The Jan. 15 CAFC decision is widely thought to hinge on the case of KSR v. Teleflex, a case the Supreme Court decided in April 2007. The KSR decision is seen as completely overturning the notion of patent obviousness and the fact that the Supreme Court's verdict was unanimous seems to have widely stamped a more lenient standard for claiming the obviousness of a patented article.

Boston Scientific and Cordis have tangled before. A number of sources cite lawsuits between the two firms over allegations that Boston Scientific's Taxus stent infringed on Cordis' now-expired Palmaz patent for balloon-expandable stents, a case that was decided in Cordis' favor in the Delaware district court in 2005. The same court is said to have rendered another blow to Boston Scientific that same year involving charges that the Liberté and Express bare-metal stents infringed on the so-called Gray patent by Cordis, which deals with flexible balloon-expandable stent designs.

However, the stent patent wars go beyond these two companies, as a search of federal district court filings at the web site dockets.justia.com shows, with patent lawsuits flying left and right between virtually all the major players in the coronary stent market.
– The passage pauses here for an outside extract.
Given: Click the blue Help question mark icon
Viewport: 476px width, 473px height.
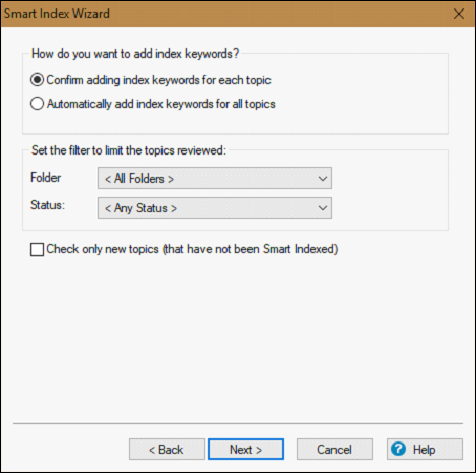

KSR may or may not have played a role in Jan. 27 announcements by Boston Scientific and Medtronic that the two firms would drop a series of patent lawsuits between the two. However, two of the suits filed by Medtronic also named Abbott Laboratories (Abbott Park, Illinois), and Medtronic indicated it will continue its suits against Abbott. Both announcements, which were almost identically worded with the exceptions of statements attributed to company executives, noted that the firms had agreed to settlements in two of the cases and to stand down in the other three. Both firms also state that the agreement will have no material effect on company finances.

Calls to Boston Scientific had not been returned at press time.

FDA globalization bill resurfaces

Concerns over the ability of FDA to handle its continually expanding role have routinely been overshadowed – for much longer than a decade – by disinterest on the parts of the Bush and Clinton White House and Congress to boost the agency's funding, but that fact has done little to blunt interest in pushing the agency to do more.

According to a Jan. 28 statement released by Rep. Frank Pallone (D-New Jersey), the chairman of the health subcommittee of the House Energy and Commerce Committee, a new bill dubbed the Food and Drug Administration Globalization Act of 2009, is "a critical step toward equipping ... FDA with the authorities and funding it needs to regulate what is now a global marketplace for food, drugs, devices, and cosmetics."

The Jan. 28 statement also notes that the bill "requires parity between foreign and domestic drug and device facility inspections [and] increases the number of pre-approval drug inspections, a mandate that presumably applies to device facilities as well. The statement also notes that the bill "also creates a dedicated foreign inspectorate to increase FDA's ability to monitor foreign facilities producing food, drugs, devices, and cosmetics." Pallone also acknowledged that lack of attention to FDA's budget has resulted in "years of starving FDA of resources," but makes no mention of a specific increase in the agency's budget.

In a Jan. 29 statement, Steve Ubl, president/CEO of the Advanced Medical Technology Association (AdvaMed; Washington), commended the bill's sponsors "for their leadership in introducing this important piece of legislation." Ubl also said AdvaMed "strongly support[s] a well-resourced FDA and the goal of ensuring the safety and quality of FDA-regulated products imported into the U.S." adding that AdvaMed "believes inspections are a core function of FDA's mission to protect and promote the public health and have long advocated that Congress provide appropriate funding for the agency."

Last year's iteration of this bill would have required that foreign drug and device facilities be inspected every two years, according to a discussion draft, and would have required documentation for imported drugs and devices as to the nation of origin. The FDA Globalization Act of 2009 would also have given the Department of Health and Human Services "the same authority for detention of drugs as is currently available for devices."

Calls to the House Energy and Commerce staff for further information were not returned.